Valdragone, 15 novembre 2019

 

Spett. le Segreteria di Stato al Turismo

SEDE

 

 

A fronte delle comunicazioni, pervenuteci via mail in data odierna, non possiamo che esprimervi un forte senso di stupore e di amarezza.

Non è la prima volta che il “trenino turistico” diviene oggetto di rese dei conti, vendette e ritorsioni.

Questa volta, però, la situazione ha superato il limite della decenza e, consentitecelo, non si può offendere l’intelligenza e la nostra capacità di fare impresa che – non a San Marino – ma altrove ci viene costantemente riconosciuta.

In tal senso – a titolo di esempio – sarebbe opportuno interpellare la Dottoressa Corbelli che potrà confermare che tipo di credibilità e rapporti il nostro Gruppo Imprenditoriale ha intrecciato, in questi anni, con APT Servizi Emilia Romagna.
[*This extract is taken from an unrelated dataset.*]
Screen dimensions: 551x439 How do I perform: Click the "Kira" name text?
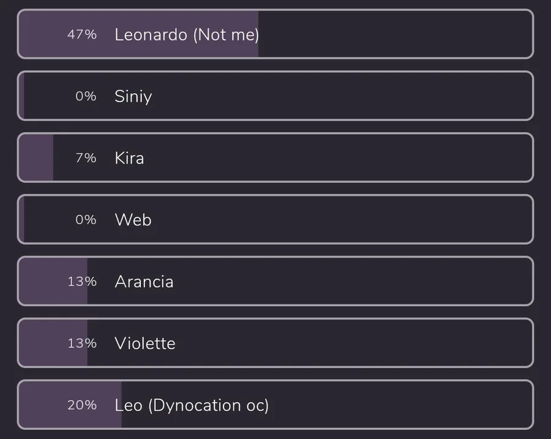129,158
Rapporti e relazioni che, con spirito costruttivo, sono stai messi a disposizione degli Enti competenti sammarinesi.

La stessa Dottoressa Corbelli ricorderà che, in data 23 luglio, ci contattò per sondare preliminarmente la nostra disponibilità per confermare il servizio del trenino turistico.

In riferimento alle comunicazioni odierne in cui – a seguito di non meglio precisati operatori turistici – vengono fissate “indicazioni” sul servizio del trenino turistico si delinea un quadro tra il surreale, il comico condito da una arroganza “extra legem”.

Vengono, inoltre, fissate discutibili ed unilaterali “indicazioni” senza che la scrivente società sia stata minimamente coinvolta ma, purtroppo, contattata a decisioni prese.

Una situazione del tutto surreale dato che , lo scorso 23 ottobre, in una riunione convocata presso il salone dell’Ufficio del Turismo erano state affrontate tutte le problematiche logistiche, di sicurezza, viabilità ed organizzative legate al “Il Natale delle Meraviglie” 2019-2020 (ivi compresa l’organizzazione del servizio del trenino turistico).

Se poi un gruppo di indefiniti operatori commerciali del centro storico ha il potere di ribaltare decisioni collegiali ciò pone tutta una serie di interrogativi sui ruoli istituzionali, il principio del confronto e del rispetto anche per chi – ed è bene ricordarlo – fa impresa senza produrre alcun costo all’erario pubblico.

Le tre mail ricevute nel giro di poche ore, al di là del rimpallo tra Segreteria di Stato e USC – cosa per noi poco interessante – definiscono un quadro plasticamente imbarazzante.

Ci si preoccupa, in sintesi, di salvare la forma sulla convocazione dell’incontro di ieri e su questioni di lana caprina piuttosto che rivedere le “indicazioni” partorite da un gruppo di operatori commerciali il cui titolo o rappresentanza è peraltro messa in discussione dalla Segreteria di Stato e da USC.

A questo punto non possiamo che prendere atto delle comunicazioni ricevute e attendere, una volta risolto il “giallo” del mandato e del titolo degli operatori ispiratori delle “indicazioni” a cui ci dovremmo attenere, se vi è un allineamento di pensiero da parte della Segreteria di Stato e della società organizzatrice.

Solo a quel punto saremo in grado di rispondere – anche attraverso i canali di informazione – posto che le “indicazioni” ricevute sono per noi assolutamente irricevibili.